Melih Güner: “Soykırıma Sessiz Kalanlara Karşı Yola Çıktık’

Melih Güner: “Soykırıma Sessiz Kalanlara Karşı Yola Çıktık’
Yayınlama: 07.10.2025
A+
A-

Yeniden Refah Partisi Gençlik Kolları başkanı Melih Güner; Sumud filosuna katılmak üzere hazırlanan ilk kişilerden ve Sumud filosunun amacı yönünde değerlendirmelerinde devletlerin Filistin’deki soykırıma karşı sessiz kalıp sorumluluklarını yerine getirmemesi üzerine doğan öfkenin bir sonucu olarak, Sumud adlı inisiyatifin yola çıktığına değindi. Güner, 46 ülkeden 500’e yakın Filistin dostunun, devletlerin suskunluğunu kırmak ve iktidarlara baskı yapmak amacıyla harekete geçtiğini vurguladı.

 

Güner, Sumud filosunun amacına yönelik “Sumud neden yola çıktı? Devletler üstüne düşeni yapmadığı için. Onlar soykırımı önlemek adına somut adım atmadıkları için 46 ülkeden 500’e yakın Filistin dostu canları pahasına yola düştü. Amaçları ablukayı kırmak değil, “ablukayı kırma” sorumluluğunu yerine getirmeyen iktidarlara “baskı” kurmak idi.” Açıklamasında bulundu.
★ ★ ★ ★
• Alıştırma Görevleri:
a – Melih Güner hakkındaki metnin "Yeniden Refah Partisi" sözcüklerinden başlayıp "harekete geçtiğini vurguladı." sözcükleri de dahil olmak üzere oraya kadar uzanan kısmını, "öfkenin" sözcüğünü "tepkinin" ile değiştirerek yeniden yazın.
b – Melih Güner hakkındaki metne göre Sumud filosuyla kaç ülkeden yaklaşık kaç Filistin dostu yola çıkmıştır?
c – Melih Güner'in Sumud filosu üzerine açıklamalarını aktaran metni, son cümlesinden sonra devam ettirin.
Buradaki veriler bu alıştırmada hiçbir rol oynamaz.

• Verilen Bilgiler:
★ ★ ★ ★
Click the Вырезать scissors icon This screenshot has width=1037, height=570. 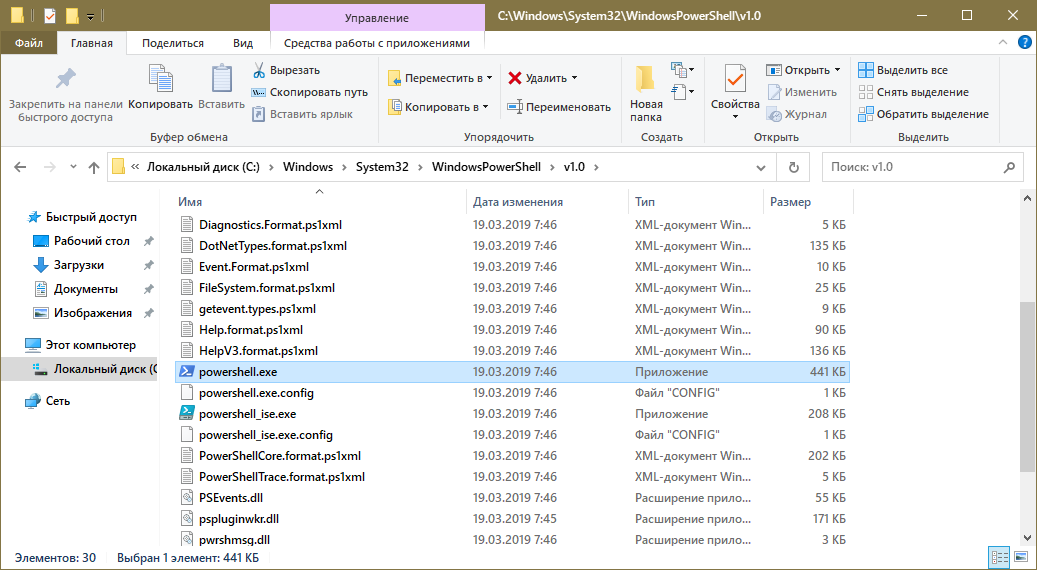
★ ★ ★ ★
• Alıştırma Cevapları:
a –
Yeniden Refah Partisi Gençlik Kolları başkanı Melih Güner; Sumud filosuna katılmak üzere hazırlanan ilk kişilerden ve Sumud filosunun amacı yönünde değerlendirmelerinde devletlerin Filistin’deki soykırıma karşı sessiz kalıp sorumluluklarını yerine getirmemesi üzerine doğan tepkinin bir sonucu olarak, Sumud adlı inisiyatifin yola çıktığına değindi. Güner, 46 ülkeden 500’e yakın Filistin dostunun, devletlerin suskunluğunu kırmak ve iktidarlara baskı yapmak amacıyla harekete geçtiğini vurguladı.

b – 46 ülkeden 500'e yakın Filistin dostu yola çıkmıştır.

c –
Ve Sumud filosunun amaçlarından biri, İsrail ile ilişkisi devam eden hükümetlerin halkları ile yüzleştirmek olduğuna değinerek
Türkiye hükümetinin durumunu değerlendirdi: “Bu yüzleşmeye en çok da ülkemiz iktidarının ihtiyacı vardı. Tam iki yıl boyunca süren soykırıma rağmen İsrail’le ilişkilerini sürdürmeyi “başarabilmiş” bir iktidara sahiptik. Üsleri kapatmamış, petrol sevkiyatını engellememiş, anlaşmalarını feshetmemiş ve yedi ay boyunca “resmi” ticaretini kesmemişti.”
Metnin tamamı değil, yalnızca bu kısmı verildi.